It's actually a bad strategy for a number of reasons, so it doesn't happen --except-- as you note, there can be an exception for large allocations that can be directly made in pages.
It increases internal fragmentation and therefore can actually waste memory. (You can only return aligned pages to the OS, so pulling aligned pages out of a block will usually create two guaranteed-to-be-small blocks --smaller than a page, anyway-- to either side of the block. If this happens a lot you end up with the same total amount of usefully-allocated memory plus lots of useless small blocks.)
A kernel call is required, and kernel calls are slow, so it would slow down the program. It's much faster to just throw the block back into the heap.
Almost every program will either converge on a steady-state memory footprint or it will have an increasing footprint until exit. (Or, until near-exit.) Therefore, all the extra processing needed by a page-return mechanism would be completely wasted.

It is entirely implementation dependent.
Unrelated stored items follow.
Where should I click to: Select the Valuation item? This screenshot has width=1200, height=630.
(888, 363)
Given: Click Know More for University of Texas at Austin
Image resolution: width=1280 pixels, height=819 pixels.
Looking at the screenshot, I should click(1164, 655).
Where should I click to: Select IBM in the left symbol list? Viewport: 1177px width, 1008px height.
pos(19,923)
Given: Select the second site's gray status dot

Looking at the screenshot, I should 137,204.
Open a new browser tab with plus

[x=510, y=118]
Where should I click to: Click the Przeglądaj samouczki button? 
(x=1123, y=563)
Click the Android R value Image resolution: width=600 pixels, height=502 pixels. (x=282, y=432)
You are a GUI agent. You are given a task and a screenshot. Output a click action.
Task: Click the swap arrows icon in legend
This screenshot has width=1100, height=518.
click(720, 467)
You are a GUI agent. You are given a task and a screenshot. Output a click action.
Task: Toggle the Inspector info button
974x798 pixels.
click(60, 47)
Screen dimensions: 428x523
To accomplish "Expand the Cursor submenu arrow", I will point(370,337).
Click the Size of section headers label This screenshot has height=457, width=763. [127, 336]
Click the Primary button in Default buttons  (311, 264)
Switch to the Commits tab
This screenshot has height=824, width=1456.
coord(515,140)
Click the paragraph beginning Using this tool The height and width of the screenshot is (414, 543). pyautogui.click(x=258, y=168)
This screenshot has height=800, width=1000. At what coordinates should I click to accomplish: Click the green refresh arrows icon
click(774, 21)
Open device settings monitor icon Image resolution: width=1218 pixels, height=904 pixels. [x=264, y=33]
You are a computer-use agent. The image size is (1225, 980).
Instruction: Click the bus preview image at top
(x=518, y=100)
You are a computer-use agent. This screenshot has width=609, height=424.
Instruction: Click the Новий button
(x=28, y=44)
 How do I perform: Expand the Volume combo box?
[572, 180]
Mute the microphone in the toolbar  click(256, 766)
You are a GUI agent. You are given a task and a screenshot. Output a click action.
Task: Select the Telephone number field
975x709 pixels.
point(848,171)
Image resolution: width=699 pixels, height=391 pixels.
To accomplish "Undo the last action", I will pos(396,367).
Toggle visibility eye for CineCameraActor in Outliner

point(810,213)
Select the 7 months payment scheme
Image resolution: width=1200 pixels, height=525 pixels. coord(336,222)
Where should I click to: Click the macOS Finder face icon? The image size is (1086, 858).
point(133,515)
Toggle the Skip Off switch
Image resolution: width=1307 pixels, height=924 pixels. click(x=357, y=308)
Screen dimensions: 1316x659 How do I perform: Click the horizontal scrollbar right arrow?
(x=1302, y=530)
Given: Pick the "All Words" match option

On Windows VC++ programs can return memory back to the system if the corresponding memory pages contain only free'd blocks.

I think that you have all the information you need to answer your own question. pmap shows the memory that is currenly being used by the process. So, if you call pmap before the process achieves peak memory, then no it will not show peak memory. if you call pmap just before the process exits, then it will show peak memory for a process that does not use mmap. If the process uses mmap, then if you call pmap at the point where maximum memory is being used, it will show peak memory usage, but this point may not be at the end of the process (it could occur anywhere).
This applies only to your current system (i.e. based on the documentation you have provided for free and mmap and malloc) but as the previous poster has stated, behavior of these is implmentation dependent.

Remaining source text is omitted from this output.